To estimate medical expenditures attributable to older adult falls using a methodology that can be updated annually to track these expenditures over time.

Design

Population data from the National Vital Statistics System (NVSS) and cost estimates from the Web-based Injury Statistics Query and Reporting System (WISQARS) for fatal falls, quasi-experimental regression analysis of data from the Medicare Current Beneficiaries Survey (MCBS) for nonfatal falls.

Setting

U.S. population aged 65 and older during 2015.

Participants

Fatal falls from the 2015 NVSS (N=28,486); respondents to the 2011 MCBS (N=3,460).

Measurements

Total spending attributable to older adult falls in the United States in 2015, in dollars.

Results

In 2015, the estimated medical costs attributable to fatal and nonfatal falls was approximately $50.0 billion. For nonfatal falls, Medicare paid approximately $28.9 billion, Medicaid $8.7 billion, and private and other payers $12.0 billion. Overall medical spending for fatal falls was estimated to be $754 million.

Conclusion

Older adult falls result in substantial medical costs. Measuring medical costs attributable to falls will provide vital information about the magnitude of the problem and the potential financial effect of effective prevention strategies.

Older adult falls are a common, serious, growing public health problem. Approximately 30% of adults aged 65 and older fall each year,1, 2 and these falls often result in serious injuries, decreases in mobility, and loss of independence.3, 4 Only one-third of those who fall seek medical care.5 With the aging of the “boomer” generation, the growth of the older population in the United States is accelerating. Problems with mobility, balance, and loss of muscle strength contribute to the likelihood of falling. In addition, people are living longer and living with chronic conditions such as cardiovascular disease, diabetes mellitus, and arthritis. These illnesses, as well as many of the medications used to treat them, can increase fall risk.

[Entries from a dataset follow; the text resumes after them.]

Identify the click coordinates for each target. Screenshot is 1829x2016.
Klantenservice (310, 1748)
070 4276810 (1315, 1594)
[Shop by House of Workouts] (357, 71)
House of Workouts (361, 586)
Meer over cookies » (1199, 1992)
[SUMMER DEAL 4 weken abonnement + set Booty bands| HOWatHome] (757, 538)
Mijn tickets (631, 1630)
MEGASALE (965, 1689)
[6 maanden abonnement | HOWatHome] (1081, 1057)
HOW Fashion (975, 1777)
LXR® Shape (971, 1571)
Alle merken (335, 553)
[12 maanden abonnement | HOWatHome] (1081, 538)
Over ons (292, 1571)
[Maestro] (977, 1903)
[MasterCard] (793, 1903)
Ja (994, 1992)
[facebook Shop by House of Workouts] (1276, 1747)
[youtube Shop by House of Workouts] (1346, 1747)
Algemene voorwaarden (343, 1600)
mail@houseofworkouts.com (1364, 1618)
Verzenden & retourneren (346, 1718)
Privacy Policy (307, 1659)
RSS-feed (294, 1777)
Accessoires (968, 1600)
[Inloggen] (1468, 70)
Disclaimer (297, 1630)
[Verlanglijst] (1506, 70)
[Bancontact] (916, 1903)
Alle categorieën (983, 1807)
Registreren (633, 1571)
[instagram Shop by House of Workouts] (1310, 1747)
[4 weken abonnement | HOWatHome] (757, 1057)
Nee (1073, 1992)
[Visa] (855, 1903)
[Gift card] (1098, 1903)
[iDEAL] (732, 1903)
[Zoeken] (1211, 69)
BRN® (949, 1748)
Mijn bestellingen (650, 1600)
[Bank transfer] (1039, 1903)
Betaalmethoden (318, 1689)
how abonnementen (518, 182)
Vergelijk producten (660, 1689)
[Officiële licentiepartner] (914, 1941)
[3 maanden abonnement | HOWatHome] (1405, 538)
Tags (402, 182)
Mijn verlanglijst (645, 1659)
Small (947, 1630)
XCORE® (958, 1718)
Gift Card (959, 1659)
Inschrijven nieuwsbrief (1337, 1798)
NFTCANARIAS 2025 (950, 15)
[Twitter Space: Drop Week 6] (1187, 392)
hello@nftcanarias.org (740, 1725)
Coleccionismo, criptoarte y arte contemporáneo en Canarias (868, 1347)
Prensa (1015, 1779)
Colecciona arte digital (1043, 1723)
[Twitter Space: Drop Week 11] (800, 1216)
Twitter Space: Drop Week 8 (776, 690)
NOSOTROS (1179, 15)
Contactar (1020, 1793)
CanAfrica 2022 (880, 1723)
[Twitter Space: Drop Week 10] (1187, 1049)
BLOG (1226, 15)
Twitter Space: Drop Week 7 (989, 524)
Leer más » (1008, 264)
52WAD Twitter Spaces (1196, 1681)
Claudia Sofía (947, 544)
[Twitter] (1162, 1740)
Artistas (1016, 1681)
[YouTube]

The high incidence, long-term effects, and costs of falls will affect our healthcare system increasingly as time goes on. Over the next 20 years, the number of falls and the associated costs are projected to increase substantially.6 This study was designed to estimate falls-attributable medical costs using a methodology that can be updated annually to track the effect of this rapidly evolving public health problem.

Although a number of studies have calculated the cost of fall injuries,7-12 the results are difficult to compare and update. Methods for estimating the medical costs of falls vary because of the differing methods used to identify falls or fall injuries, the treatment facilities and populations included, the perspective from which costs are measured (e.g., societal, payer, provider), and variations in modeling methods. For example, 2 recent studies estimated the healthcare costs for falls across all types of healthcare providers.13, 14 These studies used multiple data sources to estimate the rate of falls and their associated costs, estimating falls using International Classification of Diseases, Ninth Revision (ICD-9) diagnosis and external cause codes. Research has shown that fall rates estimated using ICD-9 and external codes can vary substantially based on the combination of codes used.15 Another approach is to include all fall costs in a defined period after a medically treated fall by comparing fallers and nonfallers.7, 8, 16 These studies have the benefit of measuring changes in costs induced by a fall but use data specific to certain healthcare payers and do not estimate costs for all healthcare spending associated with falls.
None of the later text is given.